On 2021/3/23 15:36, Sagi Grimberg wrote:
I check it again. I still think the below patch can avoid the bug.
https://git.kernel.org/pub/scm/linux/kernel/git/torvalds/linux.git/commit/?id=5a6c35f9af416114588298aa7a90b15bbed15a41
I don't understand what you are saying...
The process:
1.nvme_ns_head_submit_bio call srcu_read_lock(&head->srcu).
2.nvme_ns_head_submit_bio will add the bio to current->bio_list instead of waiting for the frozen queue.
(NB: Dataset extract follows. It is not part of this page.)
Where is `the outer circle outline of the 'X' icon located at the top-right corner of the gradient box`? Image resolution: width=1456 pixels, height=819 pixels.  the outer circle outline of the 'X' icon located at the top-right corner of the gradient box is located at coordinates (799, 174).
Nothing guarantees that you have a bio_list active at any point in time,
in fact for a workload that submits one by one you will always drain
that list directly in the submission...
submit_bio and nvme_requeue_work both guarantee current->bio_list.
The process:
1.submit_bio and nvme_requeue_work will call submit_bio_noacct.
2.submit_bio_noacct will call __submit_bio_noacct because bio->bi_disk->fops->submit_bio = nvme_ns_head_submit_bio.
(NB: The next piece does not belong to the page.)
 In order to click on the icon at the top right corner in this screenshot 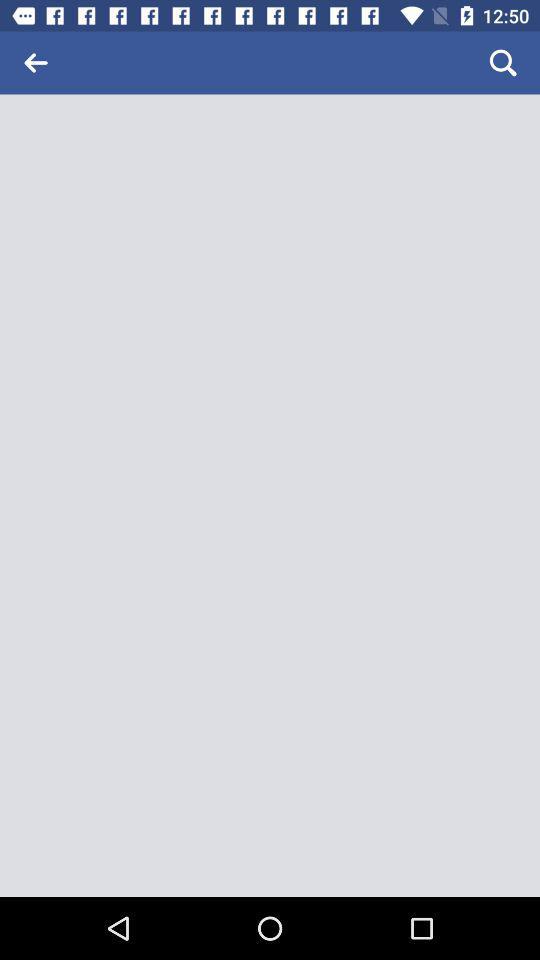, I will do `click(502, 62)`.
3.__submit_bio_noacct set current->bio_list, and then __submit_bio will call bio->bi_disk->fops->submit_bio(nvme_ns_head_submit_bio)
4.nvme_ns_head_submit_bio will add the bio to current->bio_list.
5.__submit_bio_noacct drain current->bio_list.
when drain current->bio_list, it will wait for the frozen queue but do not hold the head->srcu.
Because it call blk_mq_submit_bio directly instead of ->submit_bio(nvme_ns_head_submit_bio).
So it is safe.
3.nvme_ns_head_submit_bio call srcu_read_unlock(&head->srcu, srcu_idx).
So nvme_ns_head_submit_bio do not hold head->srcu long when the queue is frozen, can avoid deadlock.
Sagi, suggest trying this patch.
The above reproduces with the patch applied on upstream nvme code.The new patch(blk_mq_submit_bio_direct) will cause the bug again.
Because it revert add the bio to current->bio_list.
Just try the upstream nvme code, and do not apply the new patch(blk_mq_submit_bio_direct).
.